* WHAT THE TASK ASKS: Please output the section of the listing below that opens with the line containing "Click the AIメディアの運営 description text" and closes with the line containing "Click the Compute", exactly and with nothing else.

* DATASET ENTRIES:
········

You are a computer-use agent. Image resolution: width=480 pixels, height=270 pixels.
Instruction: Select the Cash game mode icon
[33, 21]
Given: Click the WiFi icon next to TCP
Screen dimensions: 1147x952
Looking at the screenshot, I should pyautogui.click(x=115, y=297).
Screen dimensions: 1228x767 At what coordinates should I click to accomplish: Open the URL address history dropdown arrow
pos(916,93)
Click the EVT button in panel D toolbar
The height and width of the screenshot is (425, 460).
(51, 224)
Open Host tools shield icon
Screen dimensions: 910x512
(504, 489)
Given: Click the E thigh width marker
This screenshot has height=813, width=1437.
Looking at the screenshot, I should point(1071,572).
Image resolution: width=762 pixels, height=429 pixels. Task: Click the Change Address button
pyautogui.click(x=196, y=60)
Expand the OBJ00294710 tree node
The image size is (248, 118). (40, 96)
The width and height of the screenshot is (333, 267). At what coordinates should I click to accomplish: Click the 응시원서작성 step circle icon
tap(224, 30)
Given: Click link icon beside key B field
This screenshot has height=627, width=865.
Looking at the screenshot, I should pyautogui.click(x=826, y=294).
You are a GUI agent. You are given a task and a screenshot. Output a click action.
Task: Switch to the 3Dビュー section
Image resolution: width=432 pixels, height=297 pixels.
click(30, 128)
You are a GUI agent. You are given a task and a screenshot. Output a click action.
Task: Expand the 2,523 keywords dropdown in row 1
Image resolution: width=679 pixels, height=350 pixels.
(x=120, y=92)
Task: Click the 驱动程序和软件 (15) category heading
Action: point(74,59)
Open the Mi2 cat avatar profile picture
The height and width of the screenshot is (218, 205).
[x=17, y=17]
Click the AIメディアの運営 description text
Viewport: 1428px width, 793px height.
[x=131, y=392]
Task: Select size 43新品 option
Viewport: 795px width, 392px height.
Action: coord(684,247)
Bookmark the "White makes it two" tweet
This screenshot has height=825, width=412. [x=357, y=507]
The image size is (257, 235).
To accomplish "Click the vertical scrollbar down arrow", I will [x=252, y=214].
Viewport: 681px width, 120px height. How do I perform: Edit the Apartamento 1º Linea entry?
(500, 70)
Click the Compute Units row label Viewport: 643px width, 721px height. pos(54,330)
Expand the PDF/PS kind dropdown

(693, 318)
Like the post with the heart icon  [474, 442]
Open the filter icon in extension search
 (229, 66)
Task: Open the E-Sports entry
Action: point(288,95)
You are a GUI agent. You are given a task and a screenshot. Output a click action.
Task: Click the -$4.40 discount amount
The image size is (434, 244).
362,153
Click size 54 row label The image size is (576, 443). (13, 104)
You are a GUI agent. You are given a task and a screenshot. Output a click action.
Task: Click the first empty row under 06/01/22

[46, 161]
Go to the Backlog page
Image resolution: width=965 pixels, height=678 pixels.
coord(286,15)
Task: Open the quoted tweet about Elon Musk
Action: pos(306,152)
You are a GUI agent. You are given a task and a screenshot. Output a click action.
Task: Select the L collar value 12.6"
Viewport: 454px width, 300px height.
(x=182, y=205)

········

* RESULT BELOW:
Click the AIメディアの運営 description text
Viewport: 1428px width, 793px height.
[x=131, y=392]
Task: Select size 43新品 option
Viewport: 795px width, 392px height.
Action: coord(684,247)
Bookmark the "White makes it two" tweet
This screenshot has height=825, width=412. [x=357, y=507]
The image size is (257, 235).
To accomplish "Click the vertical scrollbar down arrow", I will [x=252, y=214].
Viewport: 681px width, 120px height. How do I perform: Edit the Apartamento 1º Linea entry?
(500, 70)
Click the Compute Units row label Viewport: 643px width, 721px height. pos(54,330)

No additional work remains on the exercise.